Taiwans Tempel waren von jeher nicht nur Gotteshäuser, sondern auch der wichtigste Schauplatz für Aktivitäten in den Gemeinden. Trotz des stärker werdenden Wettbewerbs mit anderen Stätten vergrößern viele Tempel ihr Angebot an Kulturveranstaltungen.

Beim Stichwort Tempel fallen spontan Bilder von bunten Festen ein, bei denen Tausende von Gläubigen und Zuschauern am Straßenrand stehen, während überlebensgroße, schwingende Puppendarstellungen der Götter von Trommeln und explodierenden Feuerwerkskörpern begleitet an ihnen vorbeiziehen. Stelzenläufer überragen die Zuschauer, Löwentänzer schlängeln sich durch die Straßen, um den Geschäftsleuten am Ort Glück zu bringen, und Gruppen von Tempelangehörigen mit stark geschminkten Gesichtern und in traditionellen Kostümen tragen große, aufwendig geschnitzte Sänften für die Götter. Die Sinne werden von grellen Farben, ohrenbetäubendem Lärm und dem Geruch von Knallkörpern gemischt mit den Aromen der unvermeidlichen Imbißstände überwältigt.

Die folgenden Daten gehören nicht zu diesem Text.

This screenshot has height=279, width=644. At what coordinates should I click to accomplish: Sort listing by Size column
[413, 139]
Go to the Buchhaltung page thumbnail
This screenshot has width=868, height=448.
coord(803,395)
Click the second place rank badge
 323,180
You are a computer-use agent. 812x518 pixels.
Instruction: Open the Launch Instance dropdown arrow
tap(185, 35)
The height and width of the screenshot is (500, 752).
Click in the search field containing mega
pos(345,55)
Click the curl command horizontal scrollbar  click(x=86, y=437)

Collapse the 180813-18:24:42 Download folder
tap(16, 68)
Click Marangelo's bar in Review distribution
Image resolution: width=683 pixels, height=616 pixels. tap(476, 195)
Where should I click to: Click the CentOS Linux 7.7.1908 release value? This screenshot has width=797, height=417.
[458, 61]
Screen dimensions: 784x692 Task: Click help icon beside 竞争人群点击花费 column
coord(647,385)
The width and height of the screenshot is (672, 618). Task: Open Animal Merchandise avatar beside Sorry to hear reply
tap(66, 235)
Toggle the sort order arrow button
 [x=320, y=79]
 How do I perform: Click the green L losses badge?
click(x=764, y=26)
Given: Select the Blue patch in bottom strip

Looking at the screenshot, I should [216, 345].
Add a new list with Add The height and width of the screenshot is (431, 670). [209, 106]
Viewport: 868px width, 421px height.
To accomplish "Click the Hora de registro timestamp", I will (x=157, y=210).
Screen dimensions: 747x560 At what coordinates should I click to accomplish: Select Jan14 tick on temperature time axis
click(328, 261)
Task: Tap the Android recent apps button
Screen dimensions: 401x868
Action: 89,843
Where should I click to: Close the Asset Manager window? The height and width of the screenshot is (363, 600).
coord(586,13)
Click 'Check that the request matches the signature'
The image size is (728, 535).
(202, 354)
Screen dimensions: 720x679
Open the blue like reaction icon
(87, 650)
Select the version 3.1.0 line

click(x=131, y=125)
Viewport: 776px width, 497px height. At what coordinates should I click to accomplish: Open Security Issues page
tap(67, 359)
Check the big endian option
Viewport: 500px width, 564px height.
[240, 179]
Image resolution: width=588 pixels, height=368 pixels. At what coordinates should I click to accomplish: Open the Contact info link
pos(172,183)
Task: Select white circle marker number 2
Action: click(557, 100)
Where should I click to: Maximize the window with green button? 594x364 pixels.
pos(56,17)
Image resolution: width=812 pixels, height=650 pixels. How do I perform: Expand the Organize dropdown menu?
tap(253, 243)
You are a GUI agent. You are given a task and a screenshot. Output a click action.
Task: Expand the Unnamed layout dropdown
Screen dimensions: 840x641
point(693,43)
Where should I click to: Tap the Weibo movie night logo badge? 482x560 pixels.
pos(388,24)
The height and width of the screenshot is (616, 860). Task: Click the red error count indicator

Diese aufregenden Prozessionen sind jedoch nur einer von vielen Höhepunkten im ereignisreichen religiösen Jahreskalender. Die Zahl der buddhistischen, taoistischen und VolksgötterTempel auf Taiwan geht in die Zehn­tausende. Ihre Größen reichen von kleinen Schreinen für den Erdgott an den Rändern der Reisfelder bis hin zu den großen, mehrstöckigen Gotteshäusern in den Städten, die auf der ganzen Insel jeden Tag von Tausenden gläubiger Taiwanesen aufgesucht werden. Unabhängig von ihrer Größe gehören die Tempel ganz selbstverständlich zum Alltag. Ob in malerischen Berggegenden oder den lebendigen Einkaufsvierteln der Städte, die zahllosen Minitempel mit nur einem Raum sind überall anzutreffen, und sie sind jederzeit geöffnet. In den größeren Tempeln ist Verwaltungs- und Instandhaltungspersonal erforderlich. Sie sind im allgemeinen von fünf Uhr morgens bis zehn Uhr abends geöffnet. Nur selten sind sie einmal leer. Den ganzen Tag über herrscht ein reges Kommen und Gehen der Besucher, die entweder beten, Räucherstäbchen entzünden oder die Götter bei persönlichen oder familiären Problemen um Rat und Hilfe bitten.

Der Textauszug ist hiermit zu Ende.